We will be preemptively moving tempdb to a dedicated drive on our master database server on Sunday, between 04:00 and 06:00 GMT. This requires a restart of SQL Server. Actual downtime should be brief but may occur at any time during the maintenance window.
Starting at approximately 1:15 PM today, several of our customers started experiencing intermittent errors with Kiln where they were getting 500 errors on push and/or getting "Kiln has overheated" errors when using the Kiln UI. The problem was caused by one of our web servers. That particular web server has been taken out of the pool and it looks like the problem has gone away. We are going to continue to look in to what caused the server to fail and how we can prevent this problem from occurring again in the future.
The delayed email and indexing issue above has been resolved. An account in a particular state was causing the update service to fail unexpectedly. We've removed that account from the service and are working to determine exactly what was broken and why it was breaking so dramatically.
In the meantime, updates are now being processed for all FogBugz On Demand accounts, but delays may linger for the next hour or so as everything gets caught up.
Due to a failure in one of our asynchronous update processes, about half of our FogBugz On Demand accounts are experiencing delayed emails (inbound and outbound) and indexing. We're actively working on the issue and will post updates as they become available.

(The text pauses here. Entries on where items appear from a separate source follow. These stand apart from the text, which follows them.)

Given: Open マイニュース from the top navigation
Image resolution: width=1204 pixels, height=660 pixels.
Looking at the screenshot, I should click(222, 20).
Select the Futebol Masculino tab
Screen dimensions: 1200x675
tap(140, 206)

Around 10:20 AM EDT, and lasting for less than five minutes, we started to get reports of 503 System Unavailable messages for some FogBugz On Demand accounts. This was due to an erroneous fix that was pushed to one of our servers. The fix was backed out in less than five minutes and will be re-evaluated before retrying.
Most customers are reporting no loss of in-progress edits.
One of our On Demand database servers went offline shortly after 11 AM EST today. No data has been lost; the system is doing fine and is coming back online now. If you are affected by this outage, you will likely see an error message rather than the login page for your account. We expect all databases to be back online within the hour.
We will be investigating why the system shut down in the coming week and will post a follow-up entry with details and a resolution.